Kitchen Pickin’: So much vintage!
EAST TEXAS (KLTV/KTRE) - This week on East Texas Kitchen Pickin’, Jeff has quite a collection of vintage finds usually reserved for collection books. Take a look at what he brought this week to see if you have any of these stashed in your own kitchen.
Jeff: As you can see from the permanent ink (boo!) on the container, this was just a quarter. Another example of how the branding can go a long way in value.
Steph: Velveeta is an iconic American food, present in many kitchens for decades now. (Hopefully not the same block of it...preservatives can only help for so long.) According to AllRecipes.com, Velveeta was invented in 1918 by Emil Frey, a Swiss immigrant, as a way to conserve waste from broken cheese wheels at the Monroe Cheese Company. Frey added ingredients like whey to help it melt smoothly, and it was so “velvety” that he named in Velveeta.
Cracker Barrel teapot
Jeff: It’s from Cracker Barrel and it has a watermelon design but doesn’t really have a watermelon shape. And it’s not intended for watermelon use. As bland as watermelon is, it sure has pretty and popping colors.
Steph: We’ll have to agree to disagree about watermelon. It’s so good! (RECIPE: Watermelon-cucumber salad) And this little pitcher is so cute. Perfect for cream for your coffee.
Corning Ware bronze scroll
Jeff: This interesting design was just too tempting to not pick up. Especially for 50 cents! This bronze design is from the 1950s and is described in many listings as “rare.” We found this at an estate sale. I’m finding myself enjoying estate sales more and more because I know I’ll find something vintage.
Cheryl: This is a really unique piece. I’ve never seen one like it! I like the brown band a lot. Hard to tell from the picture but the band is embossed with a scroll design.
Pyrex butter dish
Jeff: This snowflake blue pattern is one that I’m talking about that I see photos of plenty but it’s the first time we came across one. This design is from 1972.
Steph: This is a beautiful little butter dish! So well-cared for. I love seeing blue patterns from an era when so many things were harvest gold, avocado green, or brown.
Fire King grease jar
Jeff: This is one of a seven-piece set Mrs. Picker found last week. We paid up on it, but right now I’m glad we have as it’s one of the more pursued pieces in the Fire King world. It’s going to take a good amount of packing and a large box but hopefully we’ll sell it soon.
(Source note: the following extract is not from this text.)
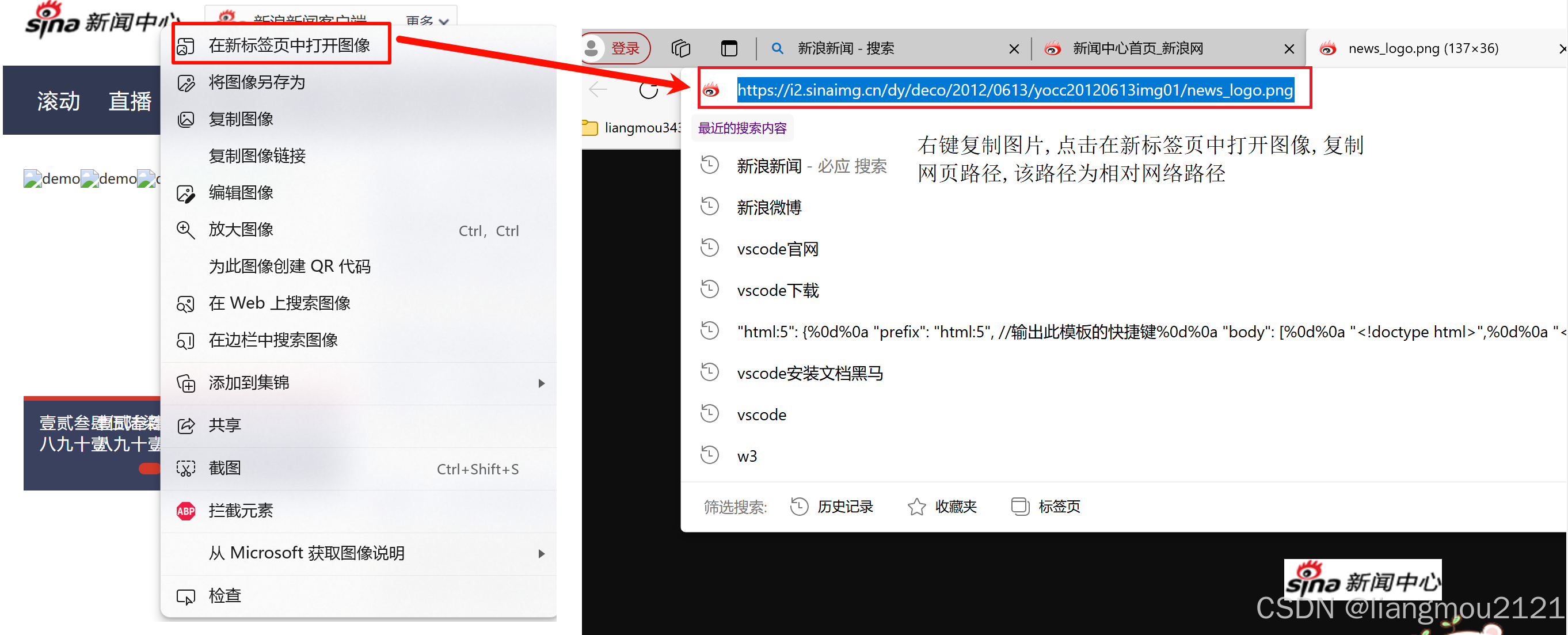Click the inspect 检查 icon
Screen dimensions: 1568x635
[186, 596]
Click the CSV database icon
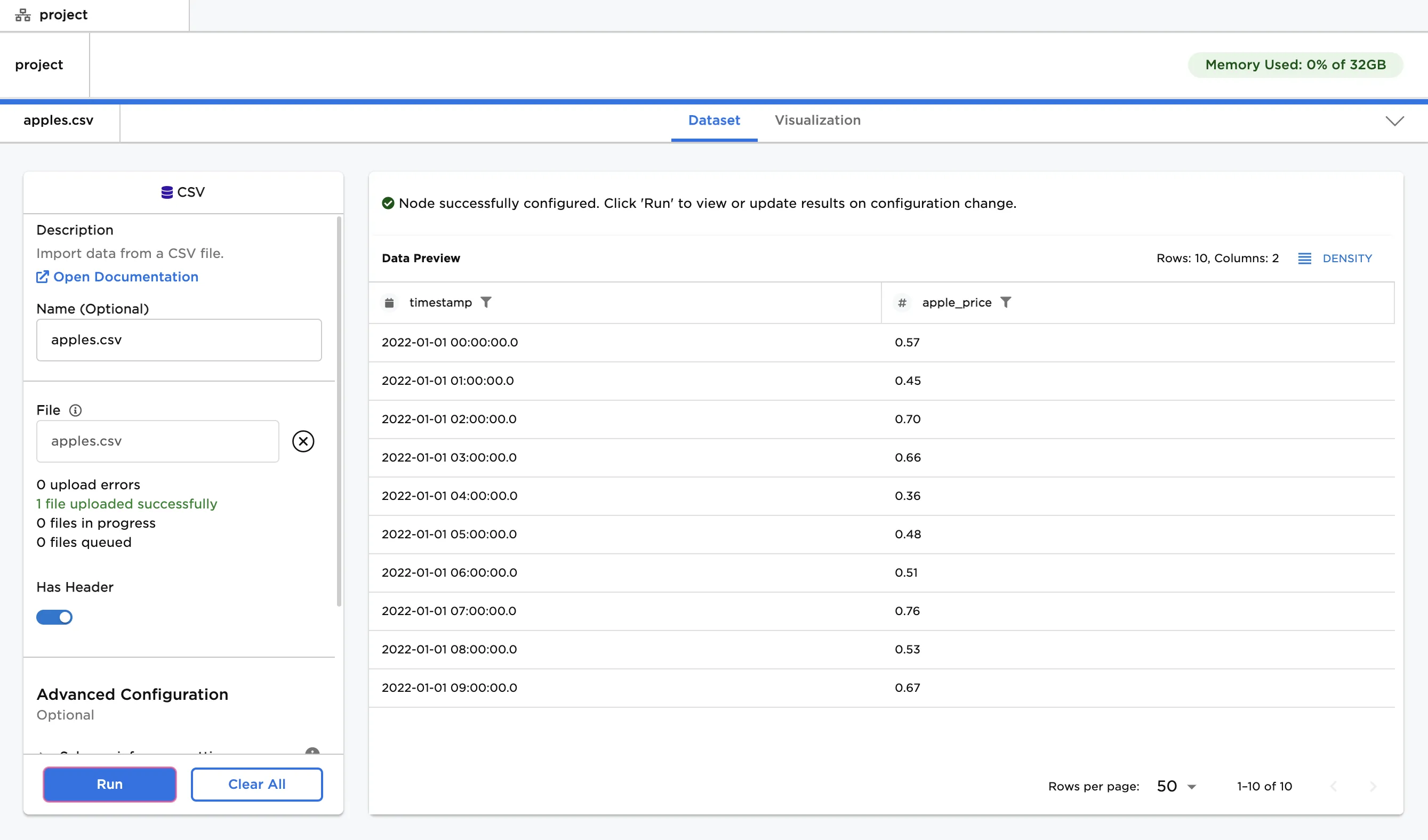 [166, 192]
Steph: This is a wonderful set. It’s not easy to find a complete set of any of these patterns, but Cheryl scored! The tulip pattern is from the ‘40s. The bowls are their “splashproof” style. They came in various patterns, like kitchen aids, black or red dots, apples, and others.
Homer Laughlin bowl
Steph: This old bowl from the ‘40s (the ‘40s are a theme this week, it seems) is by Homer Laughlin. Homer Laughlin was the creator of Fiesta ware. This bowl was given to me by my mother-in-law after she found it at an estate sale. These aren’t seen very often, but they aren’t terribly expensive, either. I love the blue band with the gold leaves underneath. It makes me happy.
Jeff: Steph always brings the coolest stuff. This bowl is pretty simple but screams character. She should sell tickets for tours of her kitchen.